EXERCISE DESCRIPTION: Which lines of the entries below run from the one holding "Where should I click to: Select" to the one holding "Image resolution: width=466", inclusive? Set down exactly those lines and no others.

Saved data entries:
******************************
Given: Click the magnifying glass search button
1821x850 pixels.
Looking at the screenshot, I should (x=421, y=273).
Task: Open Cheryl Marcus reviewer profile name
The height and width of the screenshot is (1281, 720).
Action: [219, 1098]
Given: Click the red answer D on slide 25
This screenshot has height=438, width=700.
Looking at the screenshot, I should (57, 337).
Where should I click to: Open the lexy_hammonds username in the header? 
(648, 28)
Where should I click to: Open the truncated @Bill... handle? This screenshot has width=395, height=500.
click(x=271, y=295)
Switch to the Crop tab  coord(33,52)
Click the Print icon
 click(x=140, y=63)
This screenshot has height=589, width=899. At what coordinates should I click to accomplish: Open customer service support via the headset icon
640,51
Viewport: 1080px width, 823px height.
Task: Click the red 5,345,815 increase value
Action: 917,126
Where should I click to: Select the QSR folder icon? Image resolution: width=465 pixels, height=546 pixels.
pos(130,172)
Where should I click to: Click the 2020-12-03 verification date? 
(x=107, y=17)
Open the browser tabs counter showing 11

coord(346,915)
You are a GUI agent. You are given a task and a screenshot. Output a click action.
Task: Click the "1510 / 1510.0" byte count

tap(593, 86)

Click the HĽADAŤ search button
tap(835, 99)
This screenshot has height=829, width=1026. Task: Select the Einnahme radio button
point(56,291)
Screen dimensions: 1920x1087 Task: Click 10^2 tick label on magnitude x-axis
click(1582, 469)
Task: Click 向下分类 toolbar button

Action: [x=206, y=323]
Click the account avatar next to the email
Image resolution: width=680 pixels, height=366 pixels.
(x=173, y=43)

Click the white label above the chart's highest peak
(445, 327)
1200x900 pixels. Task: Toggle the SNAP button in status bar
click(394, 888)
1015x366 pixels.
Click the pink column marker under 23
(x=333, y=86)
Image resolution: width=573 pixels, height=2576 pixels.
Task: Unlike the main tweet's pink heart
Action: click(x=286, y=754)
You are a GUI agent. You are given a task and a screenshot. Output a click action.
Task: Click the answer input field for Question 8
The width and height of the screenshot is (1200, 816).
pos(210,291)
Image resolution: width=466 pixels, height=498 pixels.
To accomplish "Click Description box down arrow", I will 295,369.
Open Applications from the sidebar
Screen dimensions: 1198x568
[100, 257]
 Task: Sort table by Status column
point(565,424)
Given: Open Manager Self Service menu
******************************
WRITTEN RESPONSE:
Where should I click to: Select the QSR folder icon? Image resolution: width=465 pixels, height=546 pixels.
pos(130,172)
Where should I click to: Click the 2020-12-03 verification date? 
(x=107, y=17)
Open the browser tabs counter showing 11

coord(346,915)
You are a GUI agent. You are given a task and a screenshot. Output a click action.
Task: Click the "1510 / 1510.0" byte count

tap(593, 86)

Click the HĽADAŤ search button
tap(835, 99)
This screenshot has height=829, width=1026. Task: Select the Einnahme radio button
point(56,291)
Screen dimensions: 1920x1087 Task: Click 10^2 tick label on magnitude x-axis
click(1582, 469)
Task: Click 向下分类 toolbar button

Action: [x=206, y=323]
Click the account avatar next to the email
Image resolution: width=680 pixels, height=366 pixels.
(x=173, y=43)

Click the white label above the chart's highest peak
(445, 327)
1200x900 pixels. Task: Toggle the SNAP button in status bar
click(394, 888)
1015x366 pixels.
Click the pink column marker under 23
(x=333, y=86)
Image resolution: width=573 pixels, height=2576 pixels.
Task: Unlike the main tweet's pink heart
Action: click(x=286, y=754)
You are a GUI agent. You are given a task and a screenshot. Output a click action.
Task: Click the answer input field for Question 8
The width and height of the screenshot is (1200, 816).
pos(210,291)
Image resolution: width=466 pixels, height=498 pixels.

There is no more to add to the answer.